* [Requirement] Give back exactly the lines of the entries below from the line with "This screenshot has width=396, height=497." to the line with "Viewport: 999px width, 560px height.", inclusive, and only those.
::::
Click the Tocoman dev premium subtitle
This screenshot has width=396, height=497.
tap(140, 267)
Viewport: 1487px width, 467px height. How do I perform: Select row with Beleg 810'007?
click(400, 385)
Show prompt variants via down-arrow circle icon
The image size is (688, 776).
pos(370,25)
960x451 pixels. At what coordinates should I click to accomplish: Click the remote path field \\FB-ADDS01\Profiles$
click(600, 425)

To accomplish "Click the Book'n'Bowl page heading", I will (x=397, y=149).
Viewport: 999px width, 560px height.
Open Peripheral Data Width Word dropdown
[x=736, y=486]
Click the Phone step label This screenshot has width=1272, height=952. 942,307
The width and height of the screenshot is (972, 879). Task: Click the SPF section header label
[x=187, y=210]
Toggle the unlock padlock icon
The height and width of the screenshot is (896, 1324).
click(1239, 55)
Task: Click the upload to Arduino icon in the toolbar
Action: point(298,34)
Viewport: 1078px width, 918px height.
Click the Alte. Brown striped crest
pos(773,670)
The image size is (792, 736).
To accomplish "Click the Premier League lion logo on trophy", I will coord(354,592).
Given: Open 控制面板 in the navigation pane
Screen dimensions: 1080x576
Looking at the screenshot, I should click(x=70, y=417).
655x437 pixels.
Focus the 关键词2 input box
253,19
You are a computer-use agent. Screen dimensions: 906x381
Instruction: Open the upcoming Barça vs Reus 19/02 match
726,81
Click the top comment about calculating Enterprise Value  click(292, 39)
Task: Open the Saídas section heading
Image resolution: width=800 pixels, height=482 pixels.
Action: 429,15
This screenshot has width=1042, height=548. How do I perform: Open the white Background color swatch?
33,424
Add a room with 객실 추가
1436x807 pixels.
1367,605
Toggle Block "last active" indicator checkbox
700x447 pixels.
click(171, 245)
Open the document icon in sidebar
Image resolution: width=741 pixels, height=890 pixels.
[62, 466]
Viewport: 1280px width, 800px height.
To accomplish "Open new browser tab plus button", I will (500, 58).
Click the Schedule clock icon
::::
* [Output below]
This screenshot has width=396, height=497.
tap(140, 267)
Viewport: 1487px width, 467px height. How do I perform: Select row with Beleg 810'007?
click(400, 385)
Show prompt variants via down-arrow circle icon
The image size is (688, 776).
pos(370,25)
960x451 pixels. At what coordinates should I click to accomplish: Click the remote path field \\FB-ADDS01\Profiles$
click(600, 425)

To accomplish "Click the Book'n'Bowl page heading", I will (x=397, y=149).
Viewport: 999px width, 560px height.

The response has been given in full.